Which lines below hold the word "computer"? Copy all of them.

--- START ---

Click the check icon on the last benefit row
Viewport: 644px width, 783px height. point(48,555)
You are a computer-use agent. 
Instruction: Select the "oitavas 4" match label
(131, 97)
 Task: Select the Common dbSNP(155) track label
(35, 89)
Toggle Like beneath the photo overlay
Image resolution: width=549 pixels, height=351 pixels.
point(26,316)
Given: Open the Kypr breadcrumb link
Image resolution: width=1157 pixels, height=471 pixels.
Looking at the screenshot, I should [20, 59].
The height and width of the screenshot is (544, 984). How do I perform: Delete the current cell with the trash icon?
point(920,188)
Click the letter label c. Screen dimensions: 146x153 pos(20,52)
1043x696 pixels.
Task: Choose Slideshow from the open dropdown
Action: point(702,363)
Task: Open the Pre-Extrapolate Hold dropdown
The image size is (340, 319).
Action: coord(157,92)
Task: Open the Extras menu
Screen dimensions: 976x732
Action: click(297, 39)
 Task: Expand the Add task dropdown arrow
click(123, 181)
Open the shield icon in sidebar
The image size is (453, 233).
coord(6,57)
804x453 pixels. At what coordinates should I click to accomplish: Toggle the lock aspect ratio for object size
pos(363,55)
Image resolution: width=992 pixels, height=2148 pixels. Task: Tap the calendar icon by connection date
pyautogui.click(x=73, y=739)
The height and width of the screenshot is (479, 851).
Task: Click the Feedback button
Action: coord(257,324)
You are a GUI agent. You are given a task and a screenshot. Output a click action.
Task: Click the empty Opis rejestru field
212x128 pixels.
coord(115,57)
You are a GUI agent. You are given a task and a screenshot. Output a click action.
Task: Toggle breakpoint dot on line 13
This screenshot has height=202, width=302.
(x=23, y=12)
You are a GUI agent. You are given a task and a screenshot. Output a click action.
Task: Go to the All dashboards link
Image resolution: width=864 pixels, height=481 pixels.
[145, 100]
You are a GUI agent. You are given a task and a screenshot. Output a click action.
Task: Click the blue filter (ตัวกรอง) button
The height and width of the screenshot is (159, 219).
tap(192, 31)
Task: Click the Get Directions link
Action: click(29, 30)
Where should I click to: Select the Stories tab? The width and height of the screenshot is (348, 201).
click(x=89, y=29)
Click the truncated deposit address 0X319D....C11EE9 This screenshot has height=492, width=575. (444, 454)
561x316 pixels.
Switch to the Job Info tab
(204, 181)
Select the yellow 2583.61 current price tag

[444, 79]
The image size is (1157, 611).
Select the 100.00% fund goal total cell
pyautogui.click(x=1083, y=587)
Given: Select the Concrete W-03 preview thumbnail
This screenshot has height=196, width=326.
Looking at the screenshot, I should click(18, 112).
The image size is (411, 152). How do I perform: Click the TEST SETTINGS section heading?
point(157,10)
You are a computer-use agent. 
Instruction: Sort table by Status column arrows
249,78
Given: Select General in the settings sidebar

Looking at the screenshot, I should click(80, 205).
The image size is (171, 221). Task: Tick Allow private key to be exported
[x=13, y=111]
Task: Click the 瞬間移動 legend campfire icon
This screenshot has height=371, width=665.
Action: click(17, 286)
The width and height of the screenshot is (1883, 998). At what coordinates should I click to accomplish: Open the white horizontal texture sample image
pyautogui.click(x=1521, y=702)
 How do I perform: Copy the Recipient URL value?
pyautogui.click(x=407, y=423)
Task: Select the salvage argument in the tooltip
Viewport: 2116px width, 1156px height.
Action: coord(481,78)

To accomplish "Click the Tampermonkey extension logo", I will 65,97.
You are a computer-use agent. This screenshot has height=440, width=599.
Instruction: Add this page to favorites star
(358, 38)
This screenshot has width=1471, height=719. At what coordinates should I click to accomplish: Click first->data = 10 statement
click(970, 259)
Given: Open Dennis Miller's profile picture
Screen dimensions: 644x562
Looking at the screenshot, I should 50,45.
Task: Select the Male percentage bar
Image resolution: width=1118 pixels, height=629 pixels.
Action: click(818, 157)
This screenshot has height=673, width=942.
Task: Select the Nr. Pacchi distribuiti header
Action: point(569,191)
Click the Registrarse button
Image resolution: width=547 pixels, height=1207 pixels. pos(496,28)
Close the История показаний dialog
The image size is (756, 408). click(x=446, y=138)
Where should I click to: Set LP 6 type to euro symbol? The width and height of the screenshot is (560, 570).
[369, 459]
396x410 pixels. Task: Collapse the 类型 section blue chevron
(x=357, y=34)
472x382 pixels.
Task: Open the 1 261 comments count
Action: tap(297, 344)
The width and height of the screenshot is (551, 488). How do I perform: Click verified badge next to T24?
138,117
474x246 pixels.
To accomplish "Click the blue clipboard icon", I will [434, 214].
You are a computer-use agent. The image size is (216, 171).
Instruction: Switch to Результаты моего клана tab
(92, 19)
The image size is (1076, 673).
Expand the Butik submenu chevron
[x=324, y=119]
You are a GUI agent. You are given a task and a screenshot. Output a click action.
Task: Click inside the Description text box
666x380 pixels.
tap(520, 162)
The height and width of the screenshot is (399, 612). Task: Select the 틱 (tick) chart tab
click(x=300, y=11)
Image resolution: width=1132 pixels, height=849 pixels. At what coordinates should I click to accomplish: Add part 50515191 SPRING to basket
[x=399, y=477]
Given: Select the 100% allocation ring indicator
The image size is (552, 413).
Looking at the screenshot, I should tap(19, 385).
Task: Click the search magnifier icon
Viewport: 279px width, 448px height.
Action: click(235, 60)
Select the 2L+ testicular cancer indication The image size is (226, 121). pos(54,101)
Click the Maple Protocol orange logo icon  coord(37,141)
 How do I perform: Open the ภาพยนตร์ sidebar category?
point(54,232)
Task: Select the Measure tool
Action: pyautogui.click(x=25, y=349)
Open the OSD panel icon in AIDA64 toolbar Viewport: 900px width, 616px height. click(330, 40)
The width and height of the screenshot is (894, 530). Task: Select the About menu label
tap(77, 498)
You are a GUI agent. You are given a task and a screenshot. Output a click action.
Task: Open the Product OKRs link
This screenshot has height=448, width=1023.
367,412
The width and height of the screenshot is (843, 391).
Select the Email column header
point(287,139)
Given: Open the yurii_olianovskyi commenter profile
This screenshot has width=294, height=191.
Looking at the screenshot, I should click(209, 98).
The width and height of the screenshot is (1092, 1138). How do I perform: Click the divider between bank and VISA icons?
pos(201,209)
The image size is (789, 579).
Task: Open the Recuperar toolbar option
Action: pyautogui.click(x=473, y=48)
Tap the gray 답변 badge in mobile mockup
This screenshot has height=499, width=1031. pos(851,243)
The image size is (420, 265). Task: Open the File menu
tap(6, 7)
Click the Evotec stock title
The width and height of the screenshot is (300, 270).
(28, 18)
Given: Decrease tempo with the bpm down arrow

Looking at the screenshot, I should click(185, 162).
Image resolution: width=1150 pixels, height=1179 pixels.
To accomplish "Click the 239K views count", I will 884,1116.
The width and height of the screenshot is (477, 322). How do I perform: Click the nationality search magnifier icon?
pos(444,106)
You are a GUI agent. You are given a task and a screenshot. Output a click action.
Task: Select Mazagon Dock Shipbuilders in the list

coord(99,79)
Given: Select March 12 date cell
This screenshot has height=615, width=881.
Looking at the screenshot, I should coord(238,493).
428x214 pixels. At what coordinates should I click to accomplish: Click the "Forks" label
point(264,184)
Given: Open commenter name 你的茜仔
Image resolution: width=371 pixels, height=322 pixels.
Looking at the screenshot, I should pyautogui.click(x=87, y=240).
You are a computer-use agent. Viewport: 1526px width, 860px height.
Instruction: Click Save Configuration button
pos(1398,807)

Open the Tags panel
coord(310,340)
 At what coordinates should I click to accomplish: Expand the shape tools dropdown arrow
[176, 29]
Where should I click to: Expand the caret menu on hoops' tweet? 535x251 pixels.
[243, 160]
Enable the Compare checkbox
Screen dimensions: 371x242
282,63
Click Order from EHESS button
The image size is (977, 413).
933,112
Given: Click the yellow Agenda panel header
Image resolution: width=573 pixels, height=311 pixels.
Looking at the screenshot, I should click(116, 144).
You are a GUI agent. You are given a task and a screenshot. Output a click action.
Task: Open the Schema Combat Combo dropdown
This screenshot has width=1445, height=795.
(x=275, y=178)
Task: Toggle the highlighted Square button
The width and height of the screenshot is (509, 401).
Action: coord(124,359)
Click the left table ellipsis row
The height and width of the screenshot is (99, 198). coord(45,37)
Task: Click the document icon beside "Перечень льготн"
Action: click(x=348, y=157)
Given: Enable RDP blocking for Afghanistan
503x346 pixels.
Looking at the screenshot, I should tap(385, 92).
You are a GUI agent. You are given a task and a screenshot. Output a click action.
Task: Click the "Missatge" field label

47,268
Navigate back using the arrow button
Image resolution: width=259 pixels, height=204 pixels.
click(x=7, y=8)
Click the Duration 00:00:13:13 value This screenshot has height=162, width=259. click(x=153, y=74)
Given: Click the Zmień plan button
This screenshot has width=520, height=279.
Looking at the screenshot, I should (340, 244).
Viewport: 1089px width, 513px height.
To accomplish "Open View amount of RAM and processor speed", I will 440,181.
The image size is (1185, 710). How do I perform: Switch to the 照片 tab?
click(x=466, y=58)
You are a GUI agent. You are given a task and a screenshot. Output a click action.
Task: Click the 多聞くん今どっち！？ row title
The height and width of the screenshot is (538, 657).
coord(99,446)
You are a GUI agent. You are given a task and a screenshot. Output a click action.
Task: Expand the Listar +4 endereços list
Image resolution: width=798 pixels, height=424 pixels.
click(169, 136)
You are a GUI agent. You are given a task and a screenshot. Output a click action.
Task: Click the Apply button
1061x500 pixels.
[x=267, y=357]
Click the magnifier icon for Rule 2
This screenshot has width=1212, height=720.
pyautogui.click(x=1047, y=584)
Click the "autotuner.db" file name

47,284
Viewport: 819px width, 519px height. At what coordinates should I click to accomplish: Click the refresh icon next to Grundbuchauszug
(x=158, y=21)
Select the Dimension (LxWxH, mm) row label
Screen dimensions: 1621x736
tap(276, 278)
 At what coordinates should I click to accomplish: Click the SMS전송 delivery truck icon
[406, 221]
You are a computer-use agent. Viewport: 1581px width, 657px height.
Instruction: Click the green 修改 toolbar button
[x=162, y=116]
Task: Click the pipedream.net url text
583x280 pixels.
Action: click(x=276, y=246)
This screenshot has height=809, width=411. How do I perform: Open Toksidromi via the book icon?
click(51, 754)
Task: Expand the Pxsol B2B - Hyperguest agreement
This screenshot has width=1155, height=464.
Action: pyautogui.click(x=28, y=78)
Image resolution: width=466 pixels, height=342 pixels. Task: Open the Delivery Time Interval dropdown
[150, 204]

--- END ---

### EXERCISE RESULT
You are a computer-use agent. 
You are a computer-use agent. 
You are a computer-use agent. This screenshot has height=440, width=599.
You are a computer-use agent. The image size is (216, 171).
You are a computer-use agent. Viewport: 1526px width, 860px height.
You are a computer-use agent. Viewport: 1581px width, 657px height.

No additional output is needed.